— А ты разве забыла про колючку Гу Кай-Чжи? Из того эксперимента ничего не вышло, а мы с тобой так верили! И из этого тоже ничего не получится.
С завязанными глазами Надя пересела к столу. Ленка помогла ей нащупать ручку, лист бумаги, зажгла настольную лампу. Рука художницы некоторое время безвольно лежала на столе, потом скользнула к бумаге, и на глазах у ошеломленной Ленки возник профиль Пушкина, потом фигурка Наташи Ростовой, Наполеон, Пьер Безухов, растерянный, в очках. Надя рисовала по памяти то, что уже было знакомо ее руке.
— Надьк, шикарно получается! — крикнула Ленка.
Надя усталым движением сдернула с глаз черный платок, зажмурилась болезненно от яркого света и с любопытством посмотрела на то, что у нее получилось.
— Блеск! — радовалась Ленка.
Надя взяла листок бумаги и в несколько приемов так быстро, что подруга не успела ее остановить, разорвала все нарисованное.
— Что ты наделала? — огорчилась Ленка.
— Я же еще не слепая, — с улыбкой ответила Надя.
Но глаза ее были грустные, усталые.
Поезд Москва — Ленинград отошел от перрона, мама осталась на асфальте, а отец с дочерью помчались.
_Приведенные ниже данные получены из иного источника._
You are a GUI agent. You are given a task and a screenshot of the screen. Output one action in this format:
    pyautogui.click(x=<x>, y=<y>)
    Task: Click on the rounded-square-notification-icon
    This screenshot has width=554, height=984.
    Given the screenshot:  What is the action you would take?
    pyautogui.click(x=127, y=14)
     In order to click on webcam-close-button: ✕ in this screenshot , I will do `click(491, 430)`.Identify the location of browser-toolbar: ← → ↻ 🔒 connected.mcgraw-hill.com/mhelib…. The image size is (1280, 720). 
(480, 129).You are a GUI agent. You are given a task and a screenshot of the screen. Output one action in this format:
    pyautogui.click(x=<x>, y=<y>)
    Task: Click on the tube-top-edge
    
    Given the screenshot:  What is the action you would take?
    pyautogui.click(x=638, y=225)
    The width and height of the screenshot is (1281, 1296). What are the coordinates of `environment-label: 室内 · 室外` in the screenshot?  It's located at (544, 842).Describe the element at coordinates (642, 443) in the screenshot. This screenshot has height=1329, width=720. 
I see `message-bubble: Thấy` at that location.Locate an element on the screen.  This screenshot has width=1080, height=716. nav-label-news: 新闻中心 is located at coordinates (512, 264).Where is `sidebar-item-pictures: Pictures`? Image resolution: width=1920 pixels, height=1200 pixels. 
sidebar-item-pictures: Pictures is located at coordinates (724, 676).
Наде досталось место у окошка. Отдернув шторку, она медленно водила пальцем по стеклу, и по движению ее руки Николай Николаевич угадывал тех, кого она невидимо изображала. Вот Натали с ее локонами, вот носатый Кюхля, а вот, конечно, Пушкин. Поздравляя девушку с семнадцатилетием, музей Пушкина прислал пригласительный билетике профилем поэта, под которым красивым каллиграфическим почерком были выведены слова Пушкина, обращенные как бы к Наде: «Пускай твои дивный карандаш рисует мой арабский профиль». Сотрудники музея перефразировали строки поэта, обращенные к художнику Доу: «Зачем твой дивный карандаш рисует мой арабский профиль». Надя знала, как Пушкин не любил позировать художникам и особенно скульпторам. «Здесь хотят лепить мой бюст, — писал он Натали Гончаровой, — но я не хочу. Тут арапское мое безобразие предано будет бессмертию во всей своей мертвой неподвижности». Он считал себя безобразным. Он не мог предвидеть, каким прекрасным покажется его лицо московской школьнице из двадцатого века. И она, размышляя об этом, выводила пальцем на стекле профили поэта.
— Надюшка, ты отдохнула бы, — сказал отец и пошутил: — Мы же все равно не сможем положить в папку это стекло.
— И не надо, — ответила дочь и продолжала рисовать.
Ее рука скользила с бережной осмысленностью по гладкой прозрачной поверхности окна, и она видела одновременно и Пушкина, и проносящиеся мимо разъезды, заснеженные деревья, белые безмолвные поля с редкими кустарниками. Попадались и осиновые рощи, напоминающие место дуэли Пушкина.